**Task statement**. Somewhere below, one line contains "Task: Open the アカウントの情報更新 subject link" and a later line contains "Click the horizontal table scrollbar". Output those two lines and everything between them exactly, and nothing else.
── Material for the task ──
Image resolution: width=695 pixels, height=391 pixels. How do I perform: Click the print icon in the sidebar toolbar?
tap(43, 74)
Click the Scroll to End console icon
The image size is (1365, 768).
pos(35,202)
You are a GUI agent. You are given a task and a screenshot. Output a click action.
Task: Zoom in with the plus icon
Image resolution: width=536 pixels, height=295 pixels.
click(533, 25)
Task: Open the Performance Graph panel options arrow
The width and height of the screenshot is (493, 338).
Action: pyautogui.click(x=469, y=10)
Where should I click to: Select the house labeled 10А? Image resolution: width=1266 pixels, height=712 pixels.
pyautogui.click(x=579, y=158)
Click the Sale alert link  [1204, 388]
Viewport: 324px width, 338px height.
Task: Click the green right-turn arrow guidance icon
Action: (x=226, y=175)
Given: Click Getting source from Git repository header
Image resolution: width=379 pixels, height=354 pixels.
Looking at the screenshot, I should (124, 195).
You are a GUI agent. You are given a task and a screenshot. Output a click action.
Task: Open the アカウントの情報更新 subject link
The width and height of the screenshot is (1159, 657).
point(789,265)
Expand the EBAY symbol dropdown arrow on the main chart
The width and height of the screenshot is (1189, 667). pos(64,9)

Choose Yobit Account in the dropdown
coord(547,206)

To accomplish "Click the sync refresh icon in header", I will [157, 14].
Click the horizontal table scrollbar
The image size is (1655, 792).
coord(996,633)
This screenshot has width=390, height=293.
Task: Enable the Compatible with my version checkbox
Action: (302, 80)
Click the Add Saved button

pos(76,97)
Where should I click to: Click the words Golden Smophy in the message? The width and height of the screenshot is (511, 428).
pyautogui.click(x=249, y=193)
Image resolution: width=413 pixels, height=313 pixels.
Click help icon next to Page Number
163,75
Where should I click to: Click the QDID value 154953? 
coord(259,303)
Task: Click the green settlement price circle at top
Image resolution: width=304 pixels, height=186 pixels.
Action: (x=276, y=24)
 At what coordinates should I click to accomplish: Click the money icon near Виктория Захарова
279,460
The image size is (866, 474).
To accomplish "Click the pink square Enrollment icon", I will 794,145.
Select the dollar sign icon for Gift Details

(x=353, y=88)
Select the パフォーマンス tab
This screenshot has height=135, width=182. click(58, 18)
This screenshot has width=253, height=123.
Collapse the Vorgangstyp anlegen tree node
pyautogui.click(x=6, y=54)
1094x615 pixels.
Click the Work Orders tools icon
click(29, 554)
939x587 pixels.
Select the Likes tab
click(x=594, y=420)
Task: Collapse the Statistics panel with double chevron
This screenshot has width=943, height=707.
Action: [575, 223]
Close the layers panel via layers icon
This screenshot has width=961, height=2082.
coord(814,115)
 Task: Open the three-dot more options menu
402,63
───
**Written reply**.
Task: Open the アカウントの情報更新 subject link
The width and height of the screenshot is (1159, 657).
point(789,265)
Expand the EBAY symbol dropdown arrow on the main chart
The width and height of the screenshot is (1189, 667). pos(64,9)

Choose Yobit Account in the dropdown
coord(547,206)

To accomplish "Click the sync refresh icon in header", I will [157, 14].
Click the horizontal table scrollbar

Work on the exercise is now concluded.